Requirement - Find each line in the following listing that has the string "Switch", then state the count and nothing else.

○ ○ ○

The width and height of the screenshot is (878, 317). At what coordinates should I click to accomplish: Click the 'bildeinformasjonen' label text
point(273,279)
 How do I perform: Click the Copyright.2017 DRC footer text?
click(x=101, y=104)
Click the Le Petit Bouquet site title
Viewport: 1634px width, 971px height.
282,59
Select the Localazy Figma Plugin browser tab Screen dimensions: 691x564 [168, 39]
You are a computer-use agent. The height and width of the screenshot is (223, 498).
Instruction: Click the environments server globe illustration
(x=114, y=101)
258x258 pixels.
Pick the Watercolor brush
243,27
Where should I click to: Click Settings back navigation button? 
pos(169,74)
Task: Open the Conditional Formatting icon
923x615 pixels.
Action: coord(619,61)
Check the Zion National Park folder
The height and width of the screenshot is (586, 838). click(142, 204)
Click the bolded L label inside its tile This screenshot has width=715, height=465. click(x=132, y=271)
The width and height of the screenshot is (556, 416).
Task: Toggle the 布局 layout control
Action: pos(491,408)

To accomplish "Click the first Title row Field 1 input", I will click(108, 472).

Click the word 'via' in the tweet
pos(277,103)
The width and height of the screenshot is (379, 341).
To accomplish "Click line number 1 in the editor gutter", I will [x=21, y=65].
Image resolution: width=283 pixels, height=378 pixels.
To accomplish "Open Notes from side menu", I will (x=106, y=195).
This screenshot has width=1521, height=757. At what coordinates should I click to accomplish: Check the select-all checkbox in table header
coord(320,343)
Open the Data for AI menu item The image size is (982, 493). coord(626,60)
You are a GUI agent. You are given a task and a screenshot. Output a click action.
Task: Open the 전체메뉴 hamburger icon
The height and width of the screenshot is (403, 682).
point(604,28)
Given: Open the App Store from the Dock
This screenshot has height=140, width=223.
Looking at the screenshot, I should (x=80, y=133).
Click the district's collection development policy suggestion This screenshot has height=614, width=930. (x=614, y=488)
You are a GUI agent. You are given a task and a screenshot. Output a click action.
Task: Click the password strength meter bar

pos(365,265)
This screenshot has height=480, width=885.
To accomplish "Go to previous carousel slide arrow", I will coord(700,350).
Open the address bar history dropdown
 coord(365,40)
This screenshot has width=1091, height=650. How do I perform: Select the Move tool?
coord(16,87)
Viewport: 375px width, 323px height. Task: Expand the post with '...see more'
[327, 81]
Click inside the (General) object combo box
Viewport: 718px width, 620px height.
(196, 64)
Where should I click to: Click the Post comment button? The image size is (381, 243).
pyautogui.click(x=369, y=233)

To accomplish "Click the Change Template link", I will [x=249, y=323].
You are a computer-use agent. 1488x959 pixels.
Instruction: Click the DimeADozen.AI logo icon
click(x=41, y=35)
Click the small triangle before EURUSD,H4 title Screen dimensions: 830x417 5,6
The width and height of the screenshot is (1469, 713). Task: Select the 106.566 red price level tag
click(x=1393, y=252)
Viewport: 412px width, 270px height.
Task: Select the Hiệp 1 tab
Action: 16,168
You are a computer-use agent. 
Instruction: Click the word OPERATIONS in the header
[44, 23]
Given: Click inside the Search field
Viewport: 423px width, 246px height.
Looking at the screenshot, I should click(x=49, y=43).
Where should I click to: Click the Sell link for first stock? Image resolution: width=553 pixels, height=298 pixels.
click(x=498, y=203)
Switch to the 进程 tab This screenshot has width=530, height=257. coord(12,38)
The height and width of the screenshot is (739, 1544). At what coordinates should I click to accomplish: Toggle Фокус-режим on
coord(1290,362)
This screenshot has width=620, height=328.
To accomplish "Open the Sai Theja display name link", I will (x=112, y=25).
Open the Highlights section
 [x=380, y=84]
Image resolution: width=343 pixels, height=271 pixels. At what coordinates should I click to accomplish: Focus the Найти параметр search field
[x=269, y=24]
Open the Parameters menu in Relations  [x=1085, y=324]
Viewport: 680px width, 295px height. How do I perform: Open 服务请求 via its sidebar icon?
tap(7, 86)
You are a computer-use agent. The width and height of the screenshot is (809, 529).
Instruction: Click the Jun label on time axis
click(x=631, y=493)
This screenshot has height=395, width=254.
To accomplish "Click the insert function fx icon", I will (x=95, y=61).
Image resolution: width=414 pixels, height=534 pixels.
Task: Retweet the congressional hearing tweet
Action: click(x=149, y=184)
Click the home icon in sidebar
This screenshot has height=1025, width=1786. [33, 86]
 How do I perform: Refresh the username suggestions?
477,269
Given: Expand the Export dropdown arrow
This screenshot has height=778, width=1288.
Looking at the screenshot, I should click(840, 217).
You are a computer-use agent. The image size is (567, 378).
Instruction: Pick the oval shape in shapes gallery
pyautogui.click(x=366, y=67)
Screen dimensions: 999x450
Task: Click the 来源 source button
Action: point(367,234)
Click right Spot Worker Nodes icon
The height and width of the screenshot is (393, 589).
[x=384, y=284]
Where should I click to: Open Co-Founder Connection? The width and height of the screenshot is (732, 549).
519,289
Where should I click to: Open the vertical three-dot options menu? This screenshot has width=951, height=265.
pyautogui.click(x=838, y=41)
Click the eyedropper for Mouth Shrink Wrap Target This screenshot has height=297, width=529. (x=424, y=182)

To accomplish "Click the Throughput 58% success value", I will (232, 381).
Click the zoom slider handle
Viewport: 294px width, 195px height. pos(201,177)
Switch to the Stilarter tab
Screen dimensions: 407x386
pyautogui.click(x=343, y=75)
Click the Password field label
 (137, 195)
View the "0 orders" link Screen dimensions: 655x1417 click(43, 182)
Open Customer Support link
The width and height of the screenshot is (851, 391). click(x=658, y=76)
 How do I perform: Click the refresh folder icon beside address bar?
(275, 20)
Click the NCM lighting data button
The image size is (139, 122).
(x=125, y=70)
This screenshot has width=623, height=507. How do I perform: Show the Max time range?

○ ○ ○

Answer box - 2